## PROBLEM STATEMENT
Give back, unchanged, the line containing "Toteuttaja: Sivututka (1236, 1704)" and every line after it up to the end of the listing.

## INPUT FOR THIS TASK
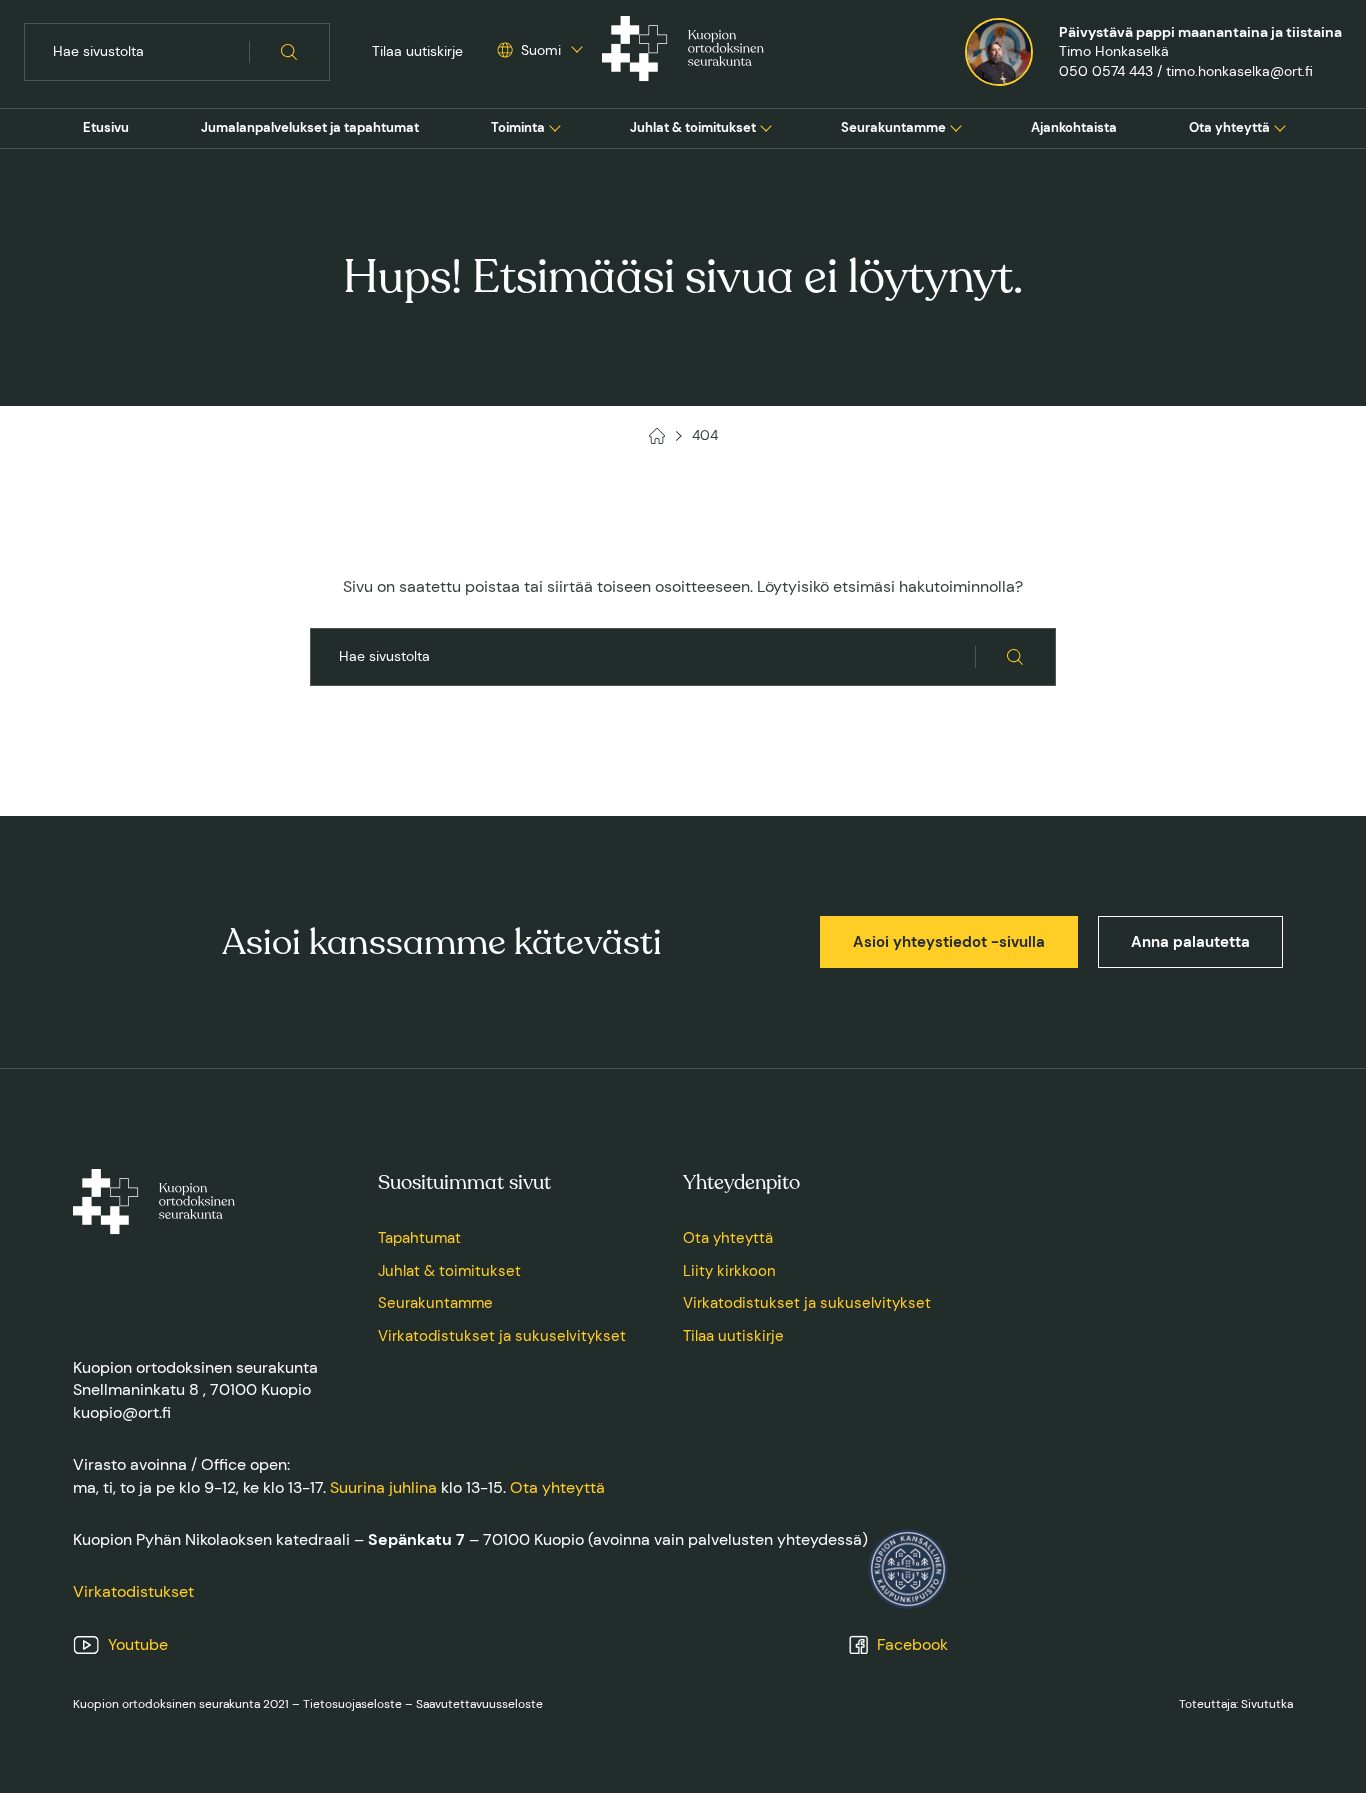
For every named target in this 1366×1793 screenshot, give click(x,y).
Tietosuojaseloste (352, 1704)
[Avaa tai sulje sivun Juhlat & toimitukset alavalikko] (766, 126)
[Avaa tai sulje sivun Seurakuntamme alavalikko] (956, 126)
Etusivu (106, 127)
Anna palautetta (1190, 942)
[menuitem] (106, 128)
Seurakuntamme (893, 127)
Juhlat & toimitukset (693, 127)
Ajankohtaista (1074, 127)
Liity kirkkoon (729, 1271)
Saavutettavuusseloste (479, 1704)
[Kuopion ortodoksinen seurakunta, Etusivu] (683, 52)
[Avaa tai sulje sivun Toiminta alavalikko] (555, 126)
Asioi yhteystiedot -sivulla (949, 942)
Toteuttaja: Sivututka (1236, 1704)
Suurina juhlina (383, 1487)
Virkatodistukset (133, 1591)
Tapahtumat (419, 1238)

## EXERCISE RESPONSE
Toteuttaja: Sivututka (1236, 1704)
Suurina juhlina (383, 1487)
Virkatodistukset (133, 1591)
Tapahtumat (419, 1238)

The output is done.